5、函館・椴法華線『下海岸道路』の国道昇格

 昭和44年(1969)7月、下海岸道路の国道昇格と同時に着手した日浦トンネルが、足かけ5年の歳月をかけ同48年3月ようやく完成した。
 計画年度最終年の47年には、戸井町原木口付近で大量の土砂崩れが発生し工事進捗に支障を来したが、関係筋・現場の人々の必死の努力により、遅れを最小限にくい止めての開通なだけに、関係者は勿論、住民の喜びもひとしおであった。
 日浦トンネルは『〈延長〉815メートル〈幅員〉8メートル、両側には0.7メートルの歩道があり、トンネル内は157灯のナトリウムランプが昼夜自動点灯する』という国道にふさわしい近代的なものであった。一方、連なる素掘りの隧道と、柱状節理の絶壁とが織り成す海岸美を楽しむ人々にとっては、「いじわるなトンネル」でもあった。
 この年の「広報しりきしない」4月号の表紙は、日浦トンネル開通式の写真で飾られている。開通式に参列している関係者を、道路脇から真剣に見守っている住民の姿が印象的に写っている。
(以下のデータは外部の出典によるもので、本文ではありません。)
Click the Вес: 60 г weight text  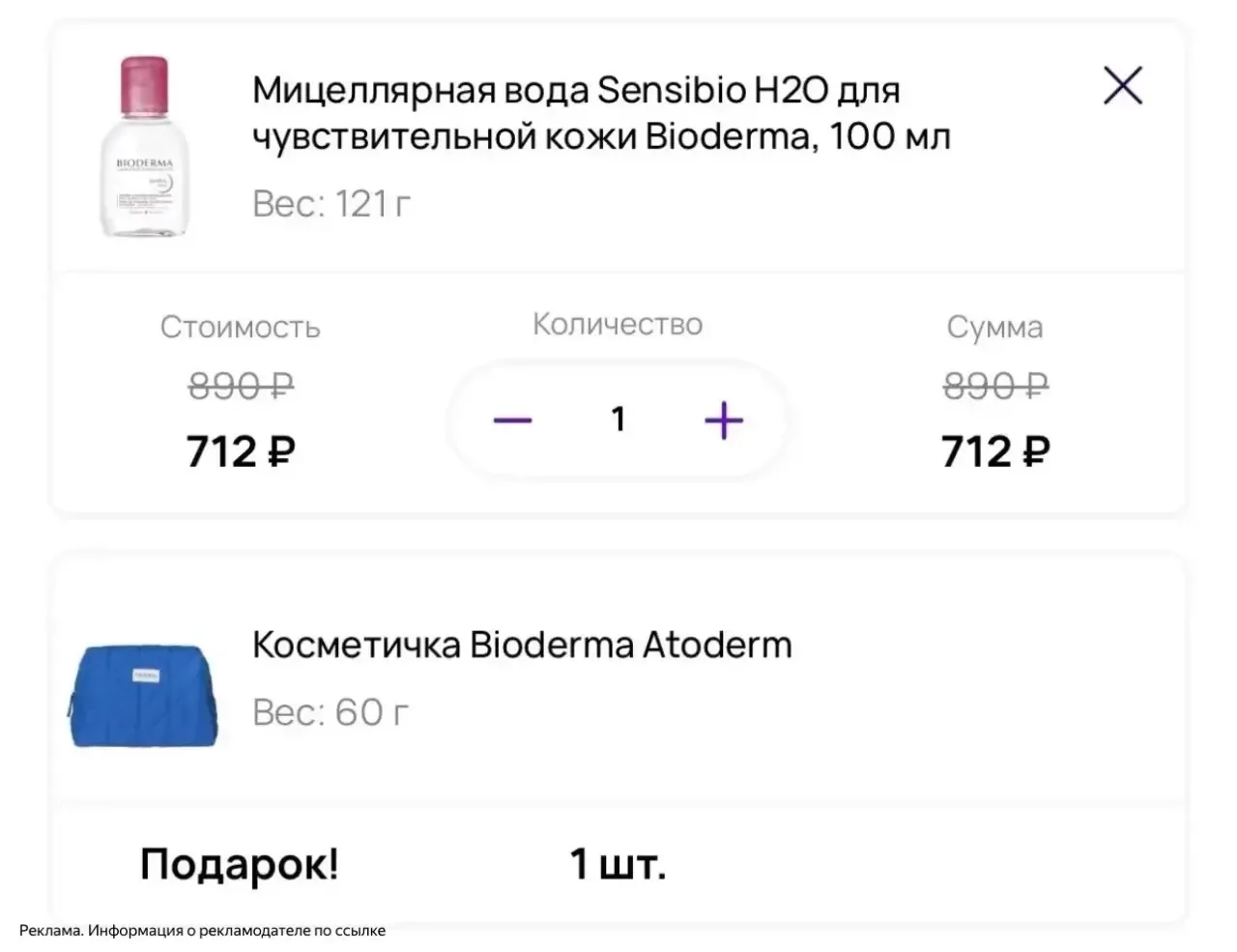[x=331, y=712]
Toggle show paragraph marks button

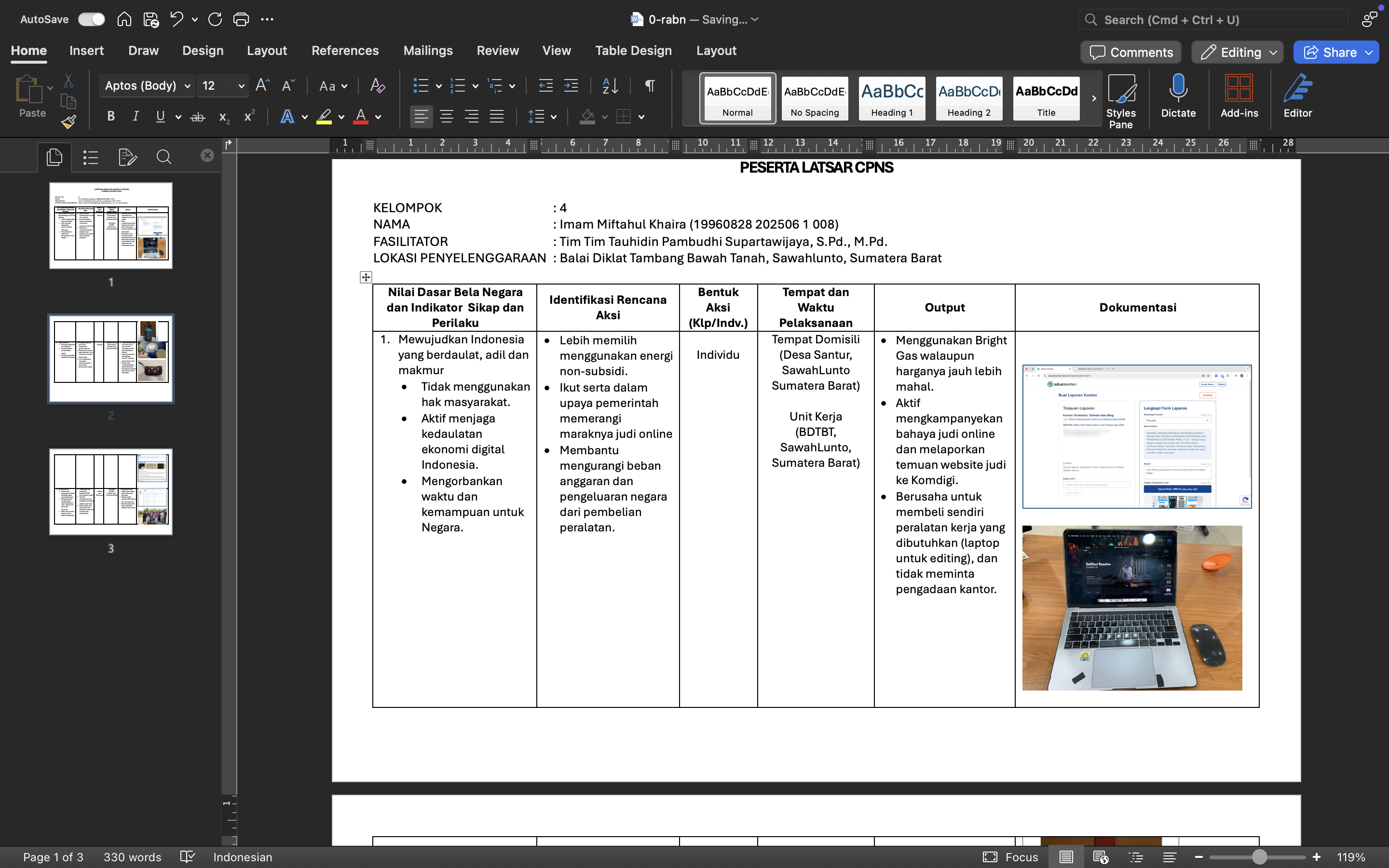(x=650, y=86)
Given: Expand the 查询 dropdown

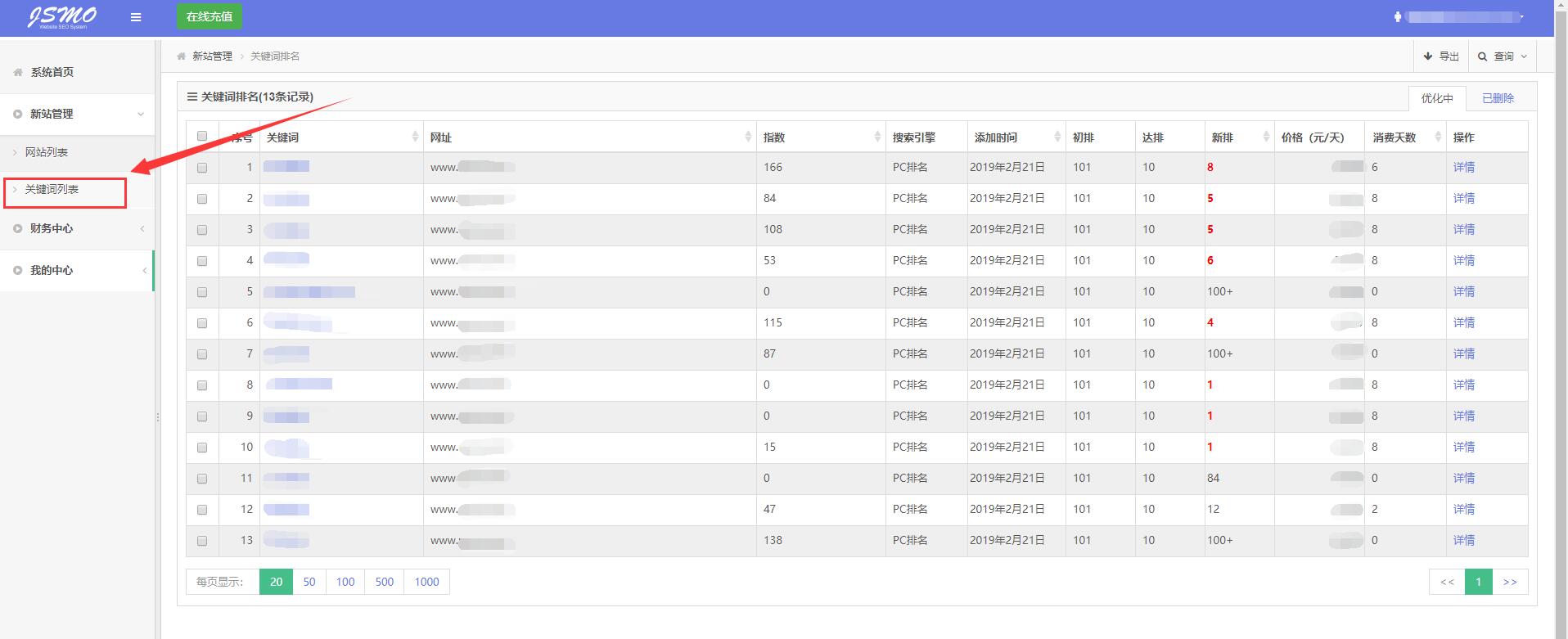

また、日浦トンネルの開通を記念して作文の募集をしている。町民にとっても、また、子供たちにとっても、それだけの関心事であったのだろう。

[図]

 
 日浦トンネルの開通にちなんで「作文」の募集をいたします。トンネルは、みなさんの日常生活にどのような役割を果たしているか。また、開通によってどのような利点があるか。中を通った時のご感想など、どんなことでもよろしいですから応募してください。応募者の中から優秀作品について賞品をさしあげます。〈応募先 役場総務課〉
 
 なお、観光客に好評であった、この風光明媚な原木・日浦間の旧道路は、前浜の漁のためにも必要であり残して欲しいとの要望が出されたが、安全な道路として維持していくための予算化が難しいとの理由から、遂に廃道となった。